But in 1914, Lord Russell was a pacifist persecuted by his own countrymen because he opposed England's entrance into "an imperialist World War." Today he is heart and soul with beleaguered England in its battle against Nazi Germany.
"I thought all through the last war I was a pacifist," the white-haired philosopher stated at the Faculty Club. "Now I am not. Forces which threaten mankind are assailing England today."
Little Serious Talk
That and no more was his serious talk for the day, for "Mr." Russell, as he is addressed at Harvard, does not wish to dwell upon the subject of the war. And outside of the war, philosophy remained the only serious topic which could have been discussed. Philosophy was not discussed because Mr. Russell's philosophic realm is above the heads of the untutored proletariat.

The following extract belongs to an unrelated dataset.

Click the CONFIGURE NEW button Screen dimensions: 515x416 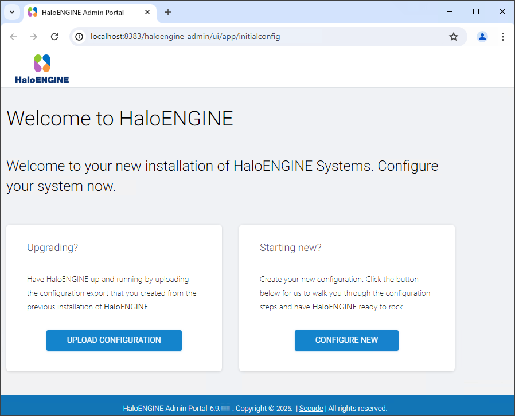pos(346,340)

Philosophy A and at least five additional courses are prerequisite to any attempts to wage intellectual combat with Mr. Russell on his home field of mathematical logic. His calm, waiting stare is enough to topple the confidence of the crassest bluffer that ever fooled a section man.
But Mr. Russell is unapproachable only in his special philosophical stratosphere. When the conversation moves to a mundane level, he loses his air of disconcerting coolness and begins to laugh, finger his horn-rimmed glasses and bite his pipe.
He boasts shamelessly about his appetite for detective stories, "good, bad, and indifferent--I read them all." He polishes off at least one of the thrillers a day.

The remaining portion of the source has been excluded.